◆ **What is required**: Reproduce the following items word for word, leaving out the pictures.

◆ **Provided material**:
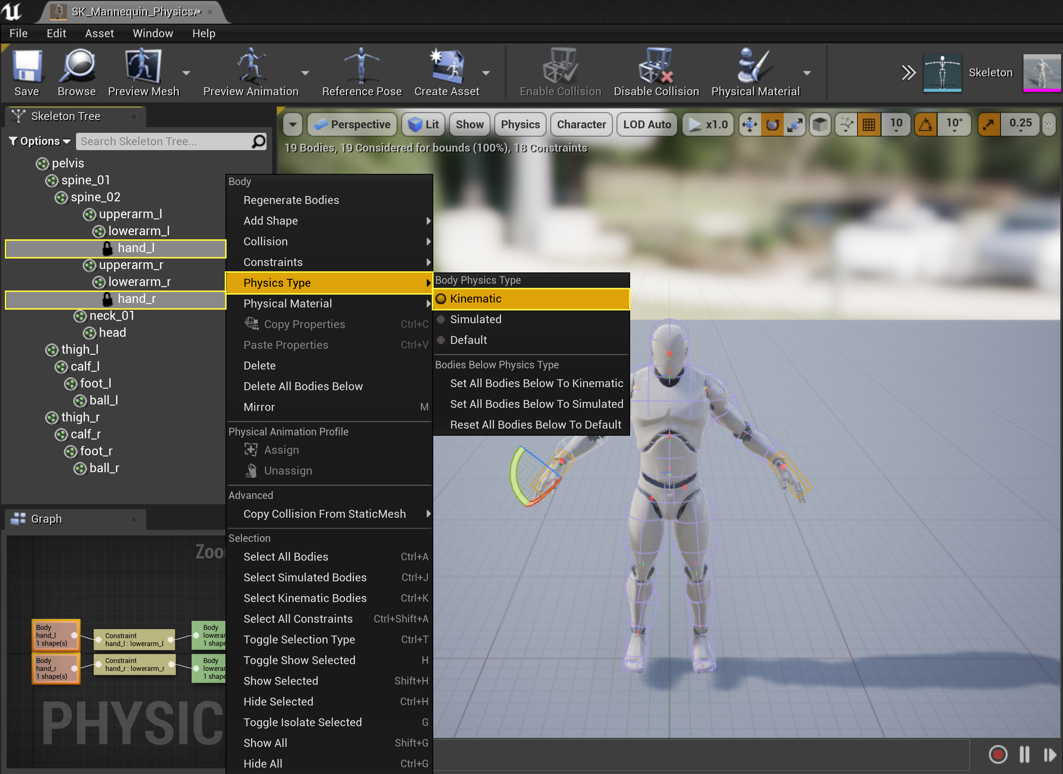The width and height of the screenshot is (1063, 774).
Task: Open Preview Mesh dropdown arrow
Action: (186, 73)
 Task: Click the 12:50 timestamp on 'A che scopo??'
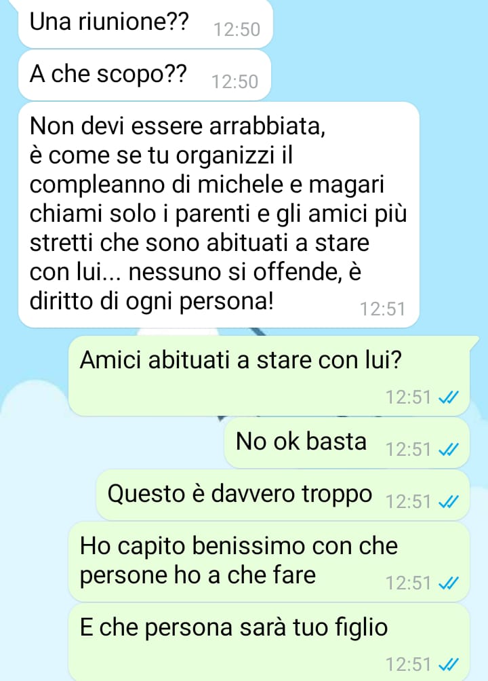tap(235, 81)
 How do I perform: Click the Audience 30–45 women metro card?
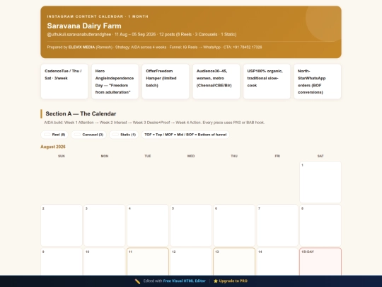[x=216, y=81]
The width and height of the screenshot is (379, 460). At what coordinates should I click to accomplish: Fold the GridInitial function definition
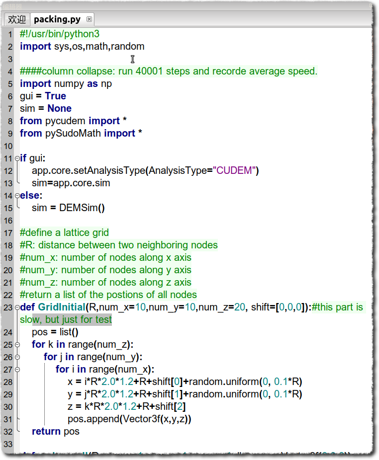(17, 307)
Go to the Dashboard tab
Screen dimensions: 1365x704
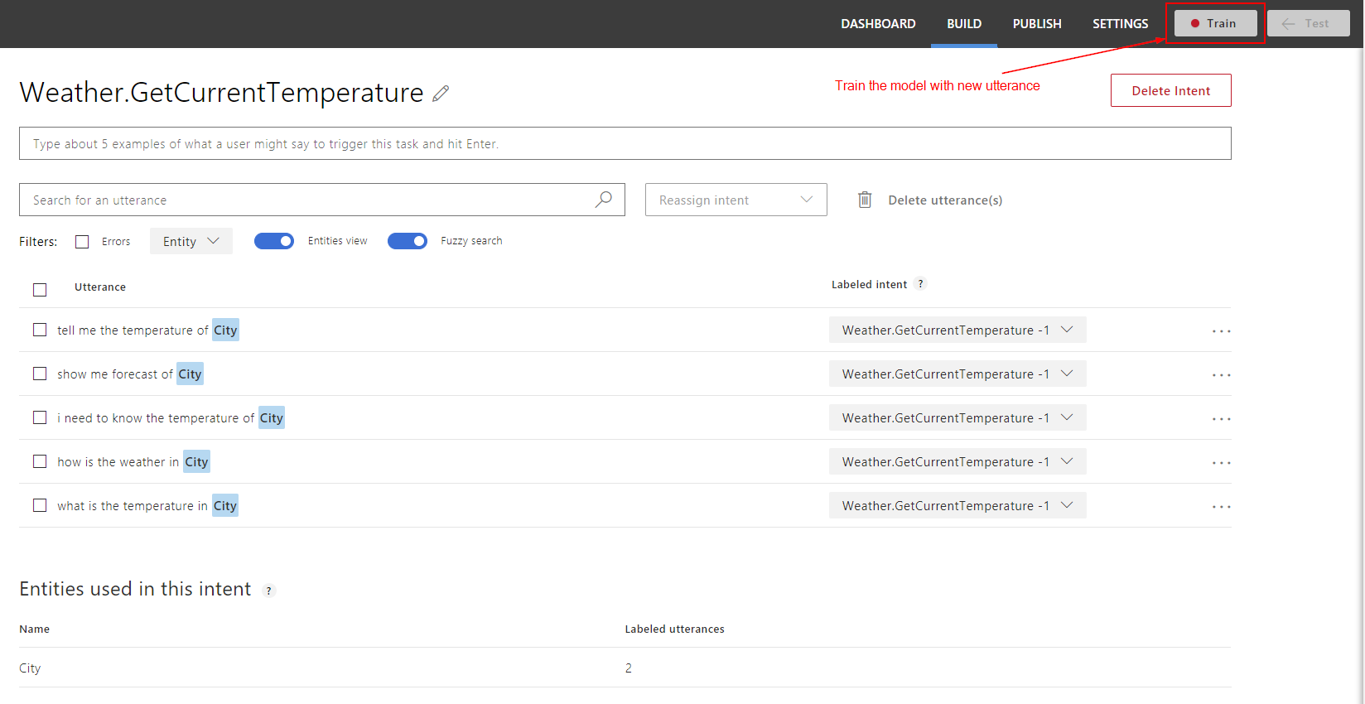pyautogui.click(x=878, y=24)
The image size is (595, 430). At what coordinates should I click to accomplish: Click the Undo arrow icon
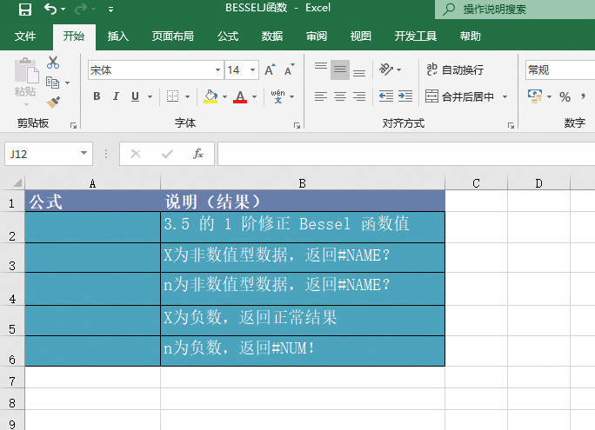pos(50,10)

◆ **Answer to the task**:
The width and height of the screenshot is (1063, 774).
Task: Open Preview Mesh dropdown arrow
Action: (186, 73)
 Task: Click the 12:50 timestamp on 'A che scopo??'
tap(235, 81)
 How do I perform: Click the Audience 30–45 women metro card?
[x=216, y=81]
The width and height of the screenshot is (379, 460). At what coordinates should I click to accomplish: Fold the GridInitial function definition
(17, 307)
Go to the Dashboard tab
Screen dimensions: 1365x704
pyautogui.click(x=878, y=24)
The image size is (595, 430). At what coordinates should I click to accomplish: Click the Undo arrow icon
pos(50,10)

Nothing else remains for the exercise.